Scholars, like everyone else, inevitably respond to their cultural milieu. Lisa Fine's excellent study of the workers at Lansing, Michigan's Reo Motor Car Company reflects this tendency. Over the last generation most labor historians lived through an era where progressive politics and popular insurgency most visibly revolved around questions of gender and race. While class tensions certainly influenced political life, no organization, movement, or cultural tendency with an explicit self-consciousness of class had a mass following. Indeed, as Fine notes, the archtypical proletarian heroes of the New Deal-Popular Front era—white male factory workers—and their children were depicted in both popular and scholarly discourses as part of "George Wallace's popularity in the North in 1968, the Reagan Democrats of the 1980s, the Ross Perot phenomenon of 1992, the so-called 'angry-white-man' congressional election of 1994, and the importance of working-class members of the National Rifle Association during the 2000 presidential election." (9).

Reo employed an overwhelmingly white male work force with rural and not infrequently southern roots. Although they joined the CIO, few of them appear to have had any sympathy with radical politics. Indeed, despite a sometimes combative union local, a significant proportion of them endorsed the company's paternalistic "we're all one big happy family" ideology. The author interviewed many retirees for whom memories of the factory's family atmosphere remain [End Page 257] decades later. Fine is careful not to claim that these REO Joe's are more representative of American working people than the Popular Front children of the immigrants that loom so large in twentieth century labor historiography, but the implication is clearly there that understanding these folks should help labor historians better understand the recent trajectory of American workers. And Fine argues quite explicitly that understanding how racial and gender identities shaped their world view is at least as important as understanding the influence of class.

The author deftly interweaves the story of the firm and the story of its workers through six chapters. She traces the history of the company from its founder Ransom E. Olds (who had earlier founded Oldsmobile) through the depression and New Deal, a 1940s transition from making cars to making Diamond Reo Trucks, and the company's demise in 1975. She follows with an epilogue about the memories of former Reo workers who still met regularly in retiree organizations and social clubs.

A Lansing-bred tinkerer, Ransom Olds' life experience and world view resembled his more famous contemporary, Henry Ford. Like Ford, also a midwestern, Protestant, Republican advocate of what today would be called traditional family values, Olds detested unions and federal regulation. He could treat his workers fairly without intervention. Olds consciously built a corporate culture reflecting his views. Although the company's workers joined the CIO in the 1930s and waged a virtual guerrilla war on the company's shop floors in the 1940s, Fine argues that the company culture did not change fundamentally as a result. The retirees she interviewed in the 1990s sounded a lot like the 1920s editions of the company's public relations magazine Reo Spirit. Although she describes in detail how company officials worked to foster this culture, she argues that its durability suggests it was not simply imposed. People liked working at Reo because they shared the roots and values of its managers.
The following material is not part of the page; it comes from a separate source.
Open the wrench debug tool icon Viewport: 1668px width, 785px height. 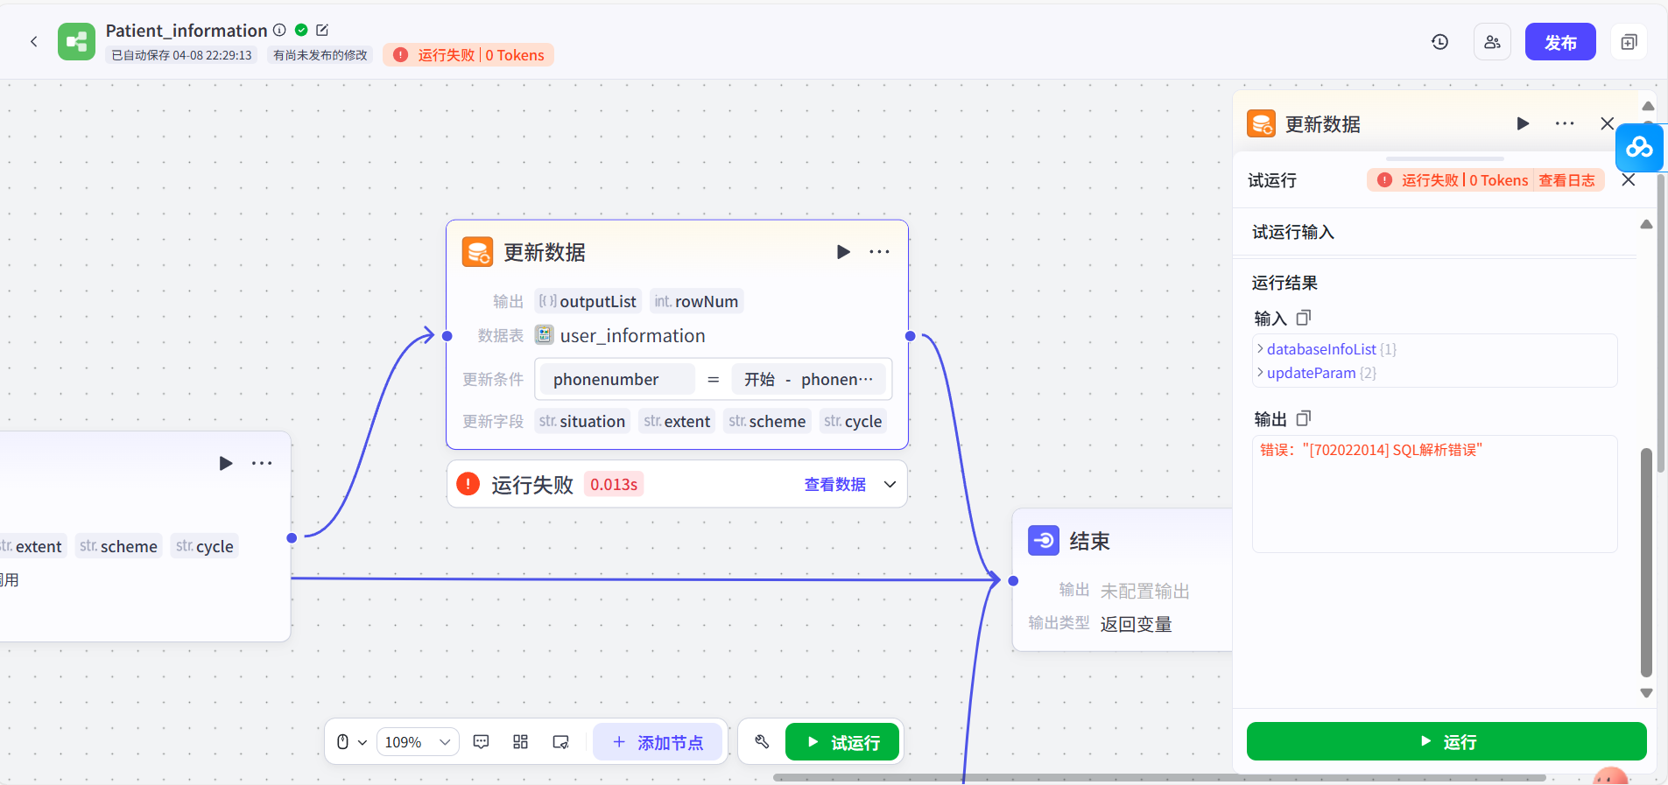(x=762, y=742)
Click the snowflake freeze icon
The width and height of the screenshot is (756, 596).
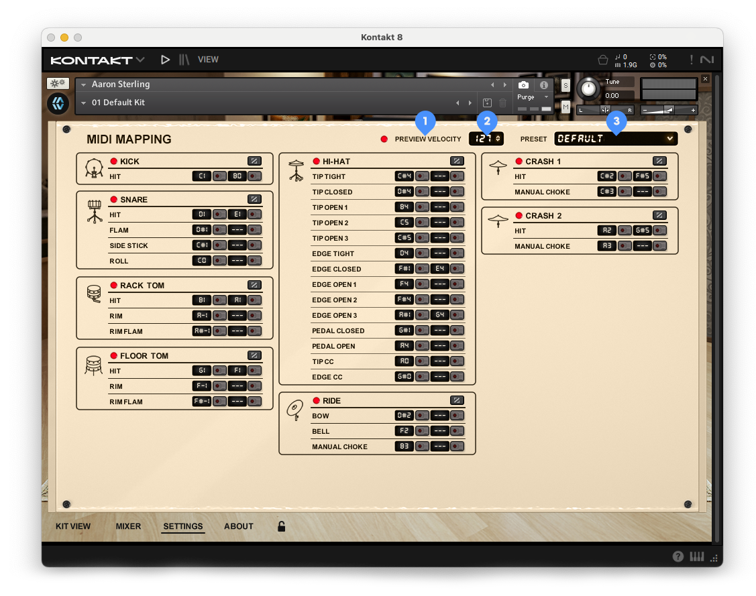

Fine is right that this story is not just peculiar to one factory, and she is right that it is a useful antidote to the heroic celebrationism characteristic of some versions of CIO era labor history. Yet a historian writing in a different era might have taken the same evidence she presents in a different direction. Here is a labor force composed of recently rural folks living in a small midwestern city with few immigrants, black folks, lefties or iconoclasts; a place where the Klan thrived in the 20s; in other words the farthest...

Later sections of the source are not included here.